* [EXERCISE AIM]:
Exactly the lines from the one with "This screenshot has width=788, height=532." to the end of the data below should be set down, and no others.

* [EXERCISE DATA]:
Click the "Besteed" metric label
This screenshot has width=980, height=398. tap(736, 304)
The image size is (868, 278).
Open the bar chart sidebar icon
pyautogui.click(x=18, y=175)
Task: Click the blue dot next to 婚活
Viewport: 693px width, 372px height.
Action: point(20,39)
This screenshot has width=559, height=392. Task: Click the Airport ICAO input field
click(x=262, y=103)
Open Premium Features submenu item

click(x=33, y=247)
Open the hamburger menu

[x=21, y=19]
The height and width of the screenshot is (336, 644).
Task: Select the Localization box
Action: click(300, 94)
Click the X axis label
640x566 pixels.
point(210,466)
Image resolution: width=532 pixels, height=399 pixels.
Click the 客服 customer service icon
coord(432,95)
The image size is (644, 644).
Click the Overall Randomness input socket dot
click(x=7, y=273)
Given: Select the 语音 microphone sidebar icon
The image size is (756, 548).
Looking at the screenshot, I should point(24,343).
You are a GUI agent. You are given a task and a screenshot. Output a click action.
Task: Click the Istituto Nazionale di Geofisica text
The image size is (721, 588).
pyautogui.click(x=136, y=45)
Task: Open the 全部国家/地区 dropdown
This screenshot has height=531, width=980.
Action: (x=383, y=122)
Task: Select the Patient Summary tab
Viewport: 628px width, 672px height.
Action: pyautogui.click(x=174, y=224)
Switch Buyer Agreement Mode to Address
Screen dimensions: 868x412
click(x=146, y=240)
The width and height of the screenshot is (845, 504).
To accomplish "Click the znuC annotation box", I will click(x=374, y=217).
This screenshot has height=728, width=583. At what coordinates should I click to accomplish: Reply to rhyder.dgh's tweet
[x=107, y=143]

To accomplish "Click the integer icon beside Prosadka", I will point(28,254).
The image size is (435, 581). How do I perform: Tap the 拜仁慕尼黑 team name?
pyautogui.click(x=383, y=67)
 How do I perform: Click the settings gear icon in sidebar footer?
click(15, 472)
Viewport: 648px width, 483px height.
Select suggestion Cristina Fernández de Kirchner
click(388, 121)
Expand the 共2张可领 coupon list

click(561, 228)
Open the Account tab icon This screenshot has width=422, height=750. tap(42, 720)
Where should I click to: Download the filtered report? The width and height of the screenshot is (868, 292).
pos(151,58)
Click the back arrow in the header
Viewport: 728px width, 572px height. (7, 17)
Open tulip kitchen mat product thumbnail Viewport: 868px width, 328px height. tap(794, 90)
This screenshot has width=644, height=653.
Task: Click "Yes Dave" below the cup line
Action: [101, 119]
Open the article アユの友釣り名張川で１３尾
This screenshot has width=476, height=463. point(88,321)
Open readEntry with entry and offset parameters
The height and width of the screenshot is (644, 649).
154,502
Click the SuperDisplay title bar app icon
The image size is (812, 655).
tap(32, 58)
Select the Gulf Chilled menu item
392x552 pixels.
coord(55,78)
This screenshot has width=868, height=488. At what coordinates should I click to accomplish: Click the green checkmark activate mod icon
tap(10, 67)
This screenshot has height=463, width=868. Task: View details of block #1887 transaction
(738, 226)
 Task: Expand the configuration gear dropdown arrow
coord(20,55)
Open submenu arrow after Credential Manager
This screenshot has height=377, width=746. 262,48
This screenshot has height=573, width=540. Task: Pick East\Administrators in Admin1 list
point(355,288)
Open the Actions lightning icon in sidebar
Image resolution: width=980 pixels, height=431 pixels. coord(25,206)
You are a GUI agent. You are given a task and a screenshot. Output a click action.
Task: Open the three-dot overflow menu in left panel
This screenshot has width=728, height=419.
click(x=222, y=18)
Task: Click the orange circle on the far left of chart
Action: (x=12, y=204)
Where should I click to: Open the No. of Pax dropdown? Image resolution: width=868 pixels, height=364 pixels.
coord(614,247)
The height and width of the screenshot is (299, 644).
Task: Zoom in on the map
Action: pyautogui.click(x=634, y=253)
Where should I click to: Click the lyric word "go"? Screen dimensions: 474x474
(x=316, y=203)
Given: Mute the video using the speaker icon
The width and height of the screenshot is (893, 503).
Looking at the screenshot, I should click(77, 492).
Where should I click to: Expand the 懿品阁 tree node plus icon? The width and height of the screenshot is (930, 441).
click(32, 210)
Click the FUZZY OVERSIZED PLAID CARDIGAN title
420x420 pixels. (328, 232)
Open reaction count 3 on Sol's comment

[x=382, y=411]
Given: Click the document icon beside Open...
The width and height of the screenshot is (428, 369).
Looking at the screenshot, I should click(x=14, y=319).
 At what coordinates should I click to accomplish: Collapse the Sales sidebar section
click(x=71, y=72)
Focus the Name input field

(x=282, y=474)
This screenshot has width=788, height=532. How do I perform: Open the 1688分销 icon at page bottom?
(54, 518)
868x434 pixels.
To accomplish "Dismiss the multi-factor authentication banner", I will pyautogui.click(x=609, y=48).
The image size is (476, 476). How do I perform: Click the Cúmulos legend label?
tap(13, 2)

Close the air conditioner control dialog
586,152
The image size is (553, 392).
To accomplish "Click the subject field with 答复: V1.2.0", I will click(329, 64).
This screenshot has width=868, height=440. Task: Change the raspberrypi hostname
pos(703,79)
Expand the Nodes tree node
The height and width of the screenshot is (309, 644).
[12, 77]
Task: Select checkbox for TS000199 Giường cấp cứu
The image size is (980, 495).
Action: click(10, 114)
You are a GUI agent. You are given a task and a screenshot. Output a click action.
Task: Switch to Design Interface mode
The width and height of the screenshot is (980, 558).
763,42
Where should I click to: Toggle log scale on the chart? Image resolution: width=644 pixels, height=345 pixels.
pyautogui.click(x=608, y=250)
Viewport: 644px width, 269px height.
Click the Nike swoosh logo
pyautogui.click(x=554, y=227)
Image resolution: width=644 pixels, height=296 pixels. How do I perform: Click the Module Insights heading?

* [EXERCISE SOLUTION]:
This screenshot has width=788, height=532. How do I perform: Open the 1688分销 icon at page bottom?
(54, 518)
868x434 pixels.
To accomplish "Dismiss the multi-factor authentication banner", I will pyautogui.click(x=609, y=48).
The image size is (476, 476). How do I perform: Click the Cúmulos legend label?
tap(13, 2)

Close the air conditioner control dialog
586,152
The image size is (553, 392).
To accomplish "Click the subject field with 答复: V1.2.0", I will click(329, 64).
This screenshot has width=868, height=440. Task: Change the raspberrypi hostname
pos(703,79)
Expand the Nodes tree node
The height and width of the screenshot is (309, 644).
[12, 77]
Task: Select checkbox for TS000199 Giường cấp cứu
The image size is (980, 495).
Action: click(10, 114)
You are a GUI agent. You are given a task and a screenshot. Output a click action.
Task: Switch to Design Interface mode
The width and height of the screenshot is (980, 558).
763,42
Where should I click to: Toggle log scale on the chart? Image resolution: width=644 pixels, height=345 pixels.
pyautogui.click(x=608, y=250)
Viewport: 644px width, 269px height.
Click the Nike swoosh logo
pyautogui.click(x=554, y=227)
Image resolution: width=644 pixels, height=296 pixels. How do I perform: Click the Module Insights heading?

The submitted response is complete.